PROBLEMSTELLUNG
Führen Sie die nachstehende Forumsdiskussion über Satellitenschüsseln und Multischalter im Anschluss an ihren letzten Satz fort.

EXTRAHIERTER TEXT
□ □ □

Es sollte evtl. klargestellt werden, dass vom Multischalter bis zum Receiver ein (oder zwei bei TWIN) durchgehendes COAX-Kabel sein muss. Bei vorhandenen Kabel-Anschlüssen können die alten Leitungen meistens nicht verwendet werden, da sie sehr oft nur durchgeschliffen wurden.
Es ist also ein relativ hoher Installationsaufwand nötig. Man sollte das nicht vergessen / unterschätzen. 

Ansonsten eine gute Kaufberatung von dj*viper


----------



## Dragonix (3. Januar 2012)

dj*viper schrieb:


> mal nen beispiel, wie es aussehen könnte:
> schüssel, da muss kein teurer sein, such dir hier einfach was raus:
> günstige Sat-Antenne 78 bis 85 cm Preisvergleich | Sat-Antennen - Preise bei idealo.de
> 
> ...


 
Billige Schüssel mit Kathrein LNB geht so nicht.
Entweder auch Kathrein Schüssel oder ein LNB von MTI, inverto oder ALPS, nur um mal ein paar zu nennen.


----------



## dj*viper (3. Januar 2012)

toub_ schrieb:


> Es sollte evtl. klargestellt werden, dass vom Multischalter bis zum Receiver ein (oder zwei bei TWIN) durchgehendes COAX-Kabel sein muss.


das hatten wir ja eigentlich schon geklärt:


> Und man braucht natürlich auch 2 Kabel, die zum Receiver gehen.


__________________________________________________________________________________


> Bei vorhandenen Kabel-Anschlüssen können die alten Leitungen meistens  nicht verwendet werden, da sie sehr oft nur durchgeschliffen wurden.
> Es ist also ein relativ hoher Installationsaufwand nötig. Man sollte das nicht vergessen / unterschätzen.


man muss halt sehen, was man alles vom alten system noch verwenden kann. sonst ist ja klar, daß da ein größerer aufwand mit verbunden ist.



> Ansonsten eine gute Kaufberatung von dj*viper


danke  ist ja nicht meine erste 




p00nage schrieb:


> Danke schonmal, was ist denn dann der Vorteil von teuren Schüsseln ?


 


Dragonix schrieb:


> Billige Schüssel mit Kathrein LNB geht so nicht.
> Entweder auch Kathrein Schüssel oder ein LNB von MTI, inverto oder ALPS, nur um mal ein paar zu nennen.


habe bisher nie probleme mit günstigeren schüsseln gehabt. natürlich nicht die allerbilligsten nehmen, die bei jedem wind sich verformen  aber sonst sehe ich da keine vorteile. nenn du mir welche...

□ □ □

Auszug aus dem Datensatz
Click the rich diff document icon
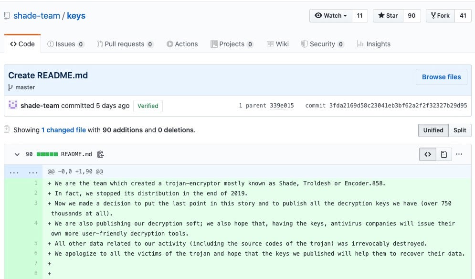(x=444, y=154)
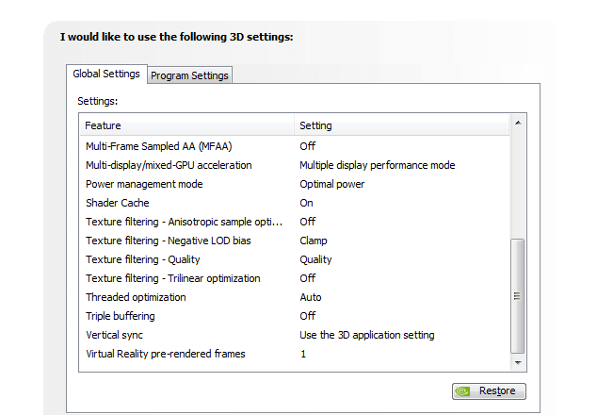597x415 pixels.
Task: Open the Use the 3D application setting value
Action: [x=366, y=335]
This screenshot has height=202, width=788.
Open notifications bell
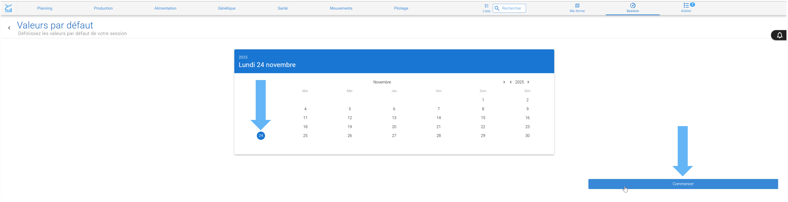point(779,35)
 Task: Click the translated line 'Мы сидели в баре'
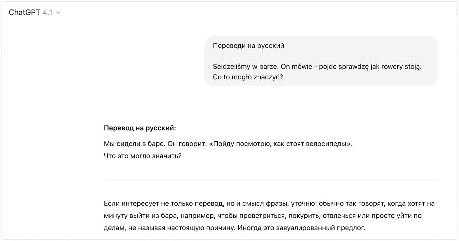tap(134, 144)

□ □ □

LÖSUNG
----------



## Dragonix (3. Januar 2012)

dj*viper schrieb:


> habe bisher nie probleme mit günstigeren schüsseln gehabt. natürlich nicht die allerbilligsten nehmen, die bei jedem wind sich verformen  aber sonst sehe ich da keine vorteile. nenn du mir welche...


Kathrein LNBs passen nur auf Kathrein Schüsseln. Von dem ganzen Adapter Zeug würde ich die Finger lassen.. Außerdem würd ich mich auch bei der Schüssel informieren.. Rost lässt grüßen, viel schlimmer als Verformen..


----------



## p00nage (3. Januar 2012)

Jo der Installationsaufwand ist ja eben bekannt, deswegen ist ja auch des Motto das man es lieber richtig machen sollte anstatt um ein paar Euro Zu feilschen. 

Was dann am ende auch interessant wäre ist ob man über die Receiver auch wie nen kleines Netzwerk aufbauen kann, so das man Musik Foto´s und so stremmen kann. Zurzeit hängt halt ne Festplatte an der Fritzbox und mach dann alles über die ps3. Hab auch schon überlegt http://www.amazon.de/Logitech-930-0...LAN-Musik-Player/dp/B002N203SW/ref=pd_cp_ce_3 fürs Wohnzimmer zu holen.



Dragonix schrieb:


> Wie wärs mit dem trivialen, dass Kathrein LNBs nur auf Kathrein Schüsseln passen ? Von dem ganzen Adapter Zeug würde ich die Finger lassen.. Außerdem würd ich mich auch bei der Schüssel informieren.. Rost lässt grüßen, viel schlimmer als Verformen..


 Jo deswegen sag ich ja lieber paar Euro mehr gezahlt und keine Sorgen weiter. Geld ist dann eig in unserem Fall nebensächlich solang man dann mit den gekauften Produkten keine Probleme mehr hat.


----------



## dj*viper (3. Januar 2012)

Dragonix schrieb:


> Wie wärs mit dem trivialen, dass Kathrein LNBs nur auf Kathrein Schüsseln passen ? Von dem ganzen Adapter Zeug würde ich die Finger lassen.. Außerdem würd ich mich auch bei der Schüssel informieren.. Rost lässt grüßen, viel schlimmer als Verformen..


ja das stimmt, aber warum 100€ für ne schüssel ausgeben? nen adapter kostet 5€. 
und rost bei alu? lol.
da ist mir die materialstärke wichtiger.



p00nage schrieb:


> Was dann am ende auch interessant wäre ist ob man über die Receiver auch wie nen kleines Netzwerk aufbauen kann, so das man Musik Foto´s und so stremmen kann. Zurzeit hängt halt ne Festplatte an der Fritzbox und mach dann alles über die ps3. Hab auch schon überlegt Logitech Squeezebox Touch WLAN-Musik-Player: Amazon.de: Elektronik fürs Wohnzimmer zu holen.


 wie das mit netzwerken aussieht, kann ich dir nicht sagen, da das noch niemand, den ich kenne, gemacht/gebraucht hat.
das ist aber wieder ein anderes thema


----------



## Dragonix (3. Januar 2012)

dj*viper schrieb:


> ja das stimmt, aber warum 100€ für ne schüssel ausgeben? nen adapter kostet 5€.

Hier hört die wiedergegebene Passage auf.